La seconde caractéristique est la cohérence du programme d’action publique défendu par ces élites. Dans les deux cas, l’assurance qualité s’inscrivait dans une vision plus large de l’organisation du système d’enseignement supérieur. L’élite chilienne considérait que l’assurance qualité était un moyen de renforcer la régulation dans un secteur de plus en plus dominé par l’offre privée : l’introduction du licenciamiento traduisait ainsi leur volonté de réguler de plus près un marché qui avait grandi de manière désordonnée. De son côté, l’élite colombienne voyait dans l’assurance qualité une forme de régulation plus respectueuse de l’autonomie institutionnelle qui était basée sur des incitations et non plus sur des contraintes légales : dans cette perspective, l’accréditation de haute qualité représentait une reconnaissance publique qui devait inciter les institutions à chercher l’excellence académique.

Véritables feuilles de route des politiques d’assurance qualité au cours de la décennie 1990, ces deux programmes d’action publique connaissent pourtant des évolutions contrastées à partir de la seconde moitié des années 2000. L’exclusion progressive de l’élite chilienne des institutions en charge du pilotage de la politique d’assurance qualité et, surtout, l’interdépendance croissante entre les instruments de cette politique et les nouveaux dispositifs de financement public indirect des institutions privées ont produit une flexibilisation à outrance des critères des standards de qualité de l’accréditation. Quant à elle, l’élite colombienne a bénéficié du soutien des universités d’élite pour conserver son influence sur les agences d’assurance qualité. Ce faisant, elle a assuré une relative stabilité de son programme d’action publique. La différence entre les approches de la qualité des deux politiques s’explique donc par le type d’évolution de leur programme d’action publique original : l’étiolement du programme de régulation renforcée au Chili versus la continuité d’un projet d’excellence académique en Colombie.

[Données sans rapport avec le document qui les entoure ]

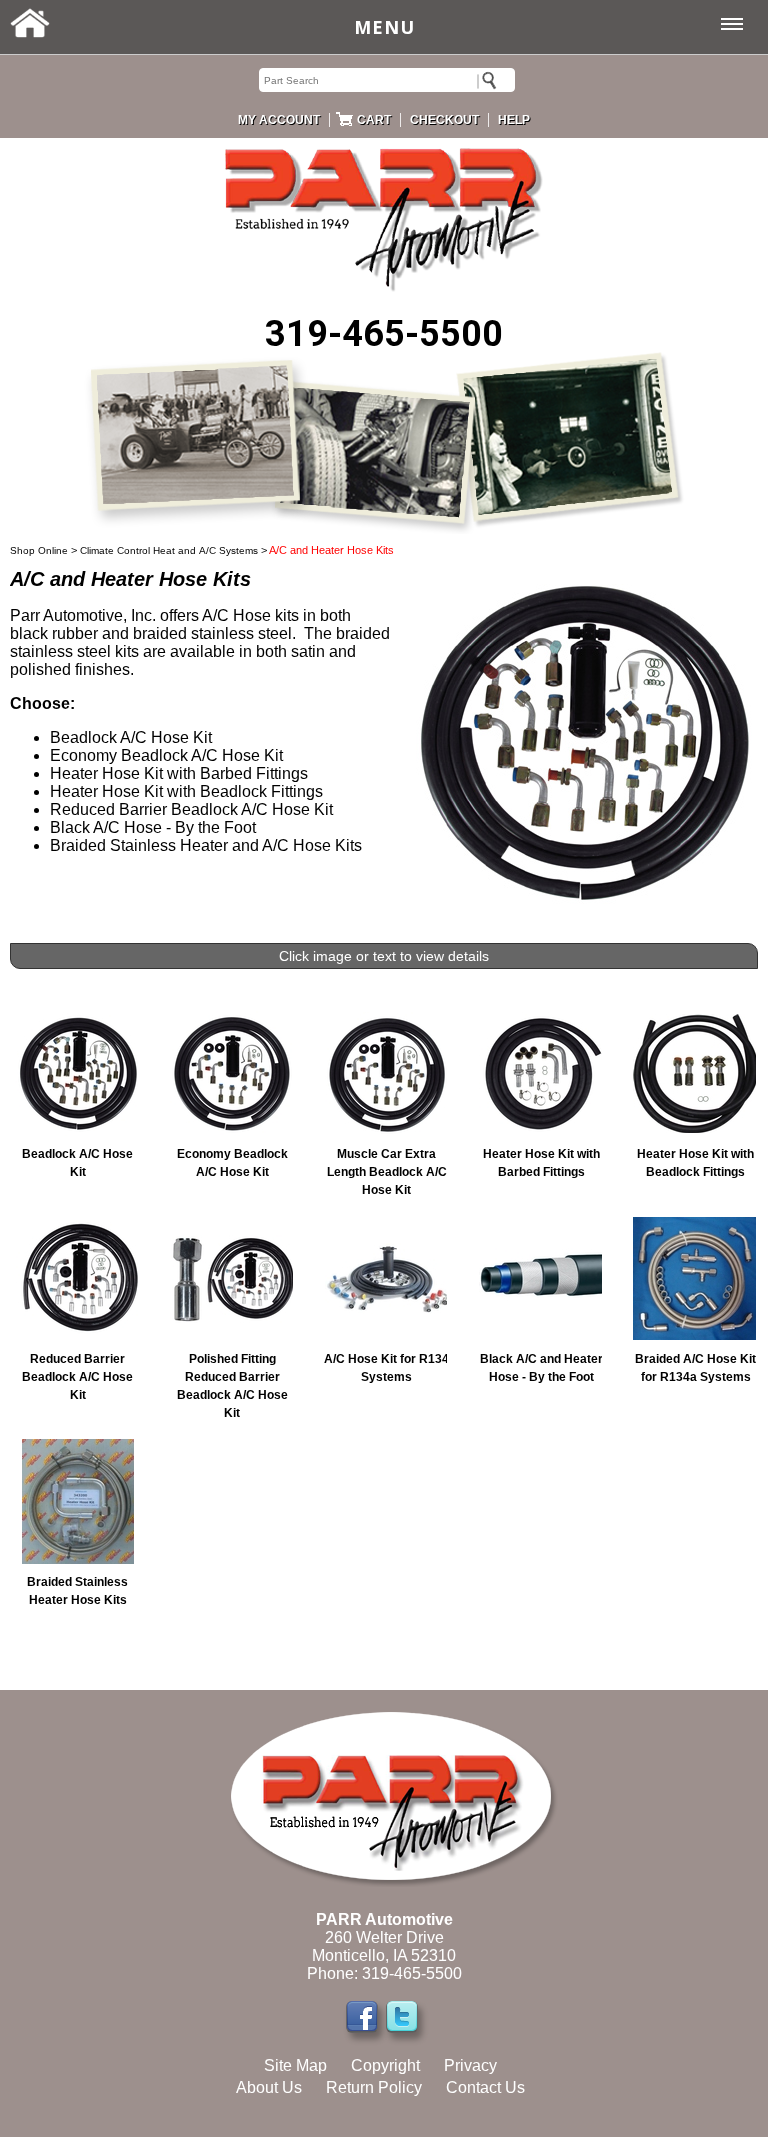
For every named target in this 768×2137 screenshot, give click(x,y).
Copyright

Le travail de reconstitution des trajectoires des deux politiques permet de mettre en évidence les rapports de force et les dynamiques institutionnelles qui façonnent le narratif néo-managérial dans chacun des deux pays. Dès lors, au lieu d’associer l’assurance qualité à un régime de régulation néo-managérial rigide et invariant, l’article propose une lecture alternative dans laquelle sont mises en avant les déclinaisons spatiales et temporelles de ce régime.